■ **Stored data**
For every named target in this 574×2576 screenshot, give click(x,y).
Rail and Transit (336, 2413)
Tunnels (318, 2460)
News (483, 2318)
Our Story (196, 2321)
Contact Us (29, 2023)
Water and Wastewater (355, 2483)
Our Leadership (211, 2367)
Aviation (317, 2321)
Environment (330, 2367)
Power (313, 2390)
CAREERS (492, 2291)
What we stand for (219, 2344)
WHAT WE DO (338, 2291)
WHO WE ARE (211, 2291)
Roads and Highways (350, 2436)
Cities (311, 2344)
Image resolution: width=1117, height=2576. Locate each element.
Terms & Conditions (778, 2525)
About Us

■ **TASK PROMPT**
Copy out the records once more, exactly as they are written.

■ **RESPONSE TO THE TASK**
For every named target in this 574×2576 screenshot, give click(x,y).
Rail and Transit (336, 2413)
Tunnels (318, 2460)
News (483, 2318)
Our Story (196, 2321)
Contact Us (29, 2023)
Water and Wastewater (355, 2483)
Our Leadership (211, 2367)
Aviation (317, 2321)
Environment (330, 2367)
Power (313, 2390)
CAREERS (492, 2291)
What we stand for (219, 2344)
WHAT WE DO (338, 2291)
WHO WE ARE (211, 2291)
Roads and Highways (350, 2436)
Cities (311, 2344)
Image resolution: width=1117, height=2576. Locate each element.
Terms & Conditions (778, 2525)
About Us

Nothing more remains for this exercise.